İslam’a göre insan için dünya hayatı ahiretin tarlası gibidir.

Zira insan, dünya hayatında yapıp ettiklerinin karşılığını ahiret hayatında görecektir.

Bir anlamda burada ekilenler ahirette iyi-kötü, hayır-şer, cennet-cehennem şeklinde ürün olarak karşımıza çıkacaktır.

Dünya hayatının amacı, insanın yaratıcısını tanıyıp kulluk bilinciyle yaşamasıdır.

Yüce Allah bir ayette şöyle buyurmuştur:

“Ben cinleri ve insanları ancak bana ibadet etsinler diye yarattım“

(Zariyat suresi, 56. ayet.)

Dünya hayatının nihai amacı ise ahiret hayatını kazanmak olmalıdır.

Çünkü Kur’an’ın bildirdiği gibi dünya hayatı geçicidir. Asıl hayat, ebedî olan ahiret hayatıdır.

Yüce Allah bir ayette şöyle buyurmuştur:

“Bu dünya hayatı geçici zevkler ve oyalanmadan başka bir şey değildir; ahiret yurduna gelince işte asıl hayat odur. Keşke bunu bilselerdi!”

(Ankebut suresi, 64. ayet.)

Ahiret Hayatının Varlığının Delilleri Nelerdir?

Hem varlıkların yaratılışındaki anlam açısından hem de insanın yaratılış gayesi açısından bakıldığında ahiretin varlığı gereklidir.

Ahiret hayatının gerekliliği; akli deliller ve nakli deliller ile sabittir.

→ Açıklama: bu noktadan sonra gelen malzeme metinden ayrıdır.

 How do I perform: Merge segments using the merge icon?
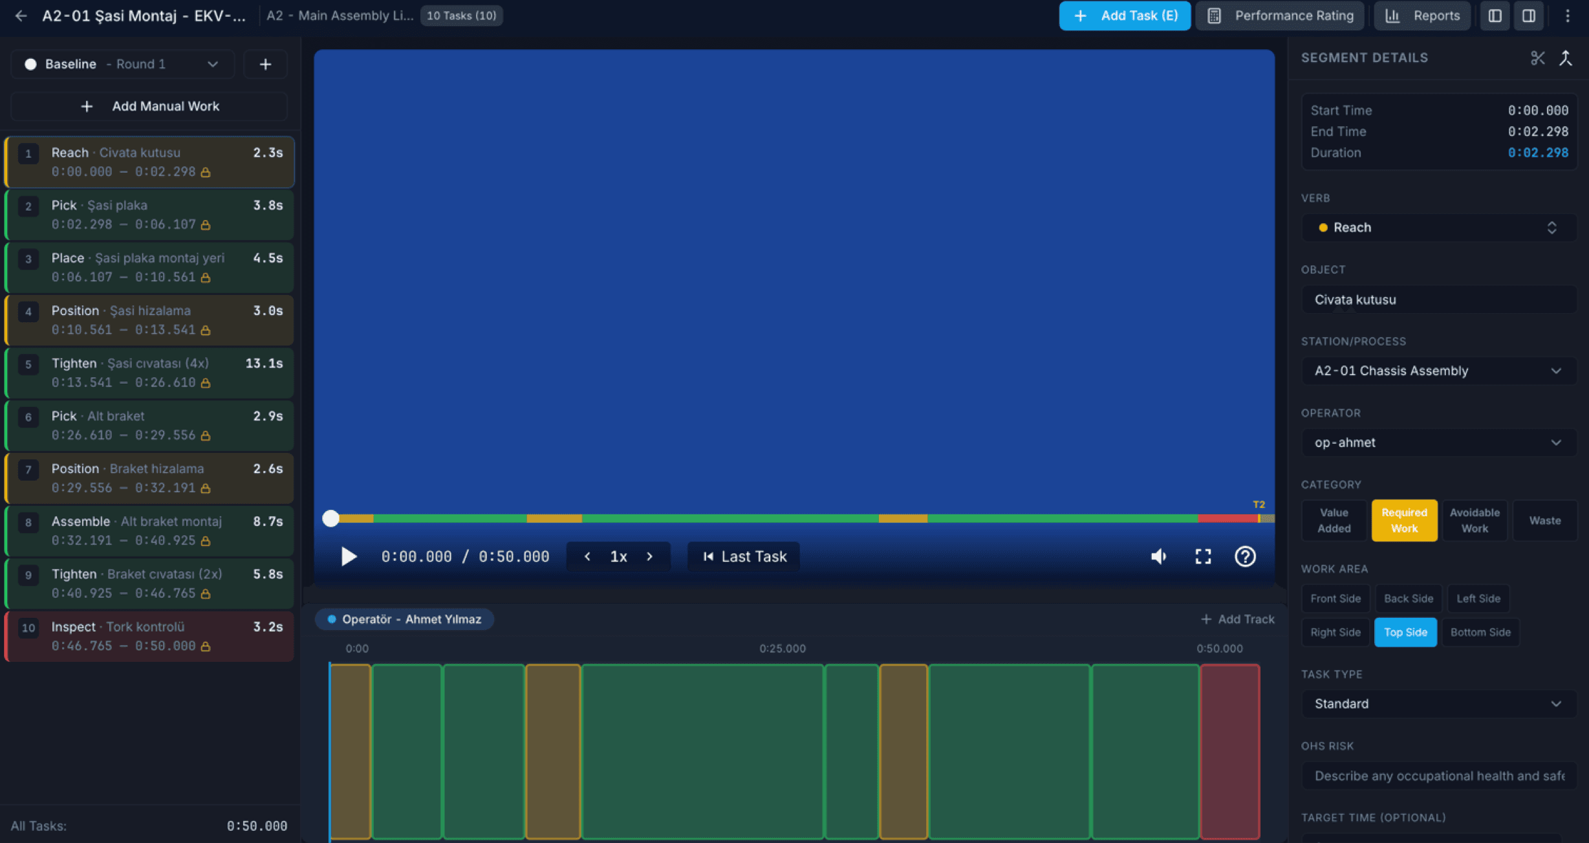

Ahirete İmanın Akli Delilleri: 

Evrensel ahlak ilkelerinin hayata geçirilebilmesi

Mutlak adalet

Ebedilik arzusu

İnsanın özgür ve sorumlu oluşu

İnsanın başıboş ve amaçsız yaratılmadığı

Varoluş ve hayatın anlamı

İnanç ve davranışlara karşılıklarının verilmesi

Hakikatin ortaya çıkması

İyilik, hak ve görev bilinci

 

Ahirete imanın nakli delilleri:

Ahiret hayatının varlığını gösteren akli delillerin yanında Kur’an’da zikredilen naklî deliller de vardır:

De ki: Allah sizi diriltir, sonra öldürür. Sonra sizi şüphe götürmeyen kıyamet gününde bir araya toplar. Fakat insanların çoğu bilmezler. Göklerin ve yerin mülkü Allah’ındır. Kıyametin kopacağı gün var ya işte o gün, batıla sapanlar hüsrana uğrayacaklardır!

(Casiye suresi, 26-27. ayetler.)

Ahirete imanın nakli delillerinden hareketle şu çıkarımlara ulaşılır:

İlk defa yaratan tekrar yaratabilir.

İnanıp salih amel işleyenlerle inkar edip zulmedenler bir tutulmayacaktır.

İnanıp salih amel işleyenlerle inkar edip zulmedenler bir tutulmayacaktır.

Baharda yeryüzünü kıştaki ölümünden sonra dirilten Allah, insanları da diriltir.

Ölüden diriyi, diriden ölüyü çıkaran Allah, insanları kabirlerinden çıkaracaktır.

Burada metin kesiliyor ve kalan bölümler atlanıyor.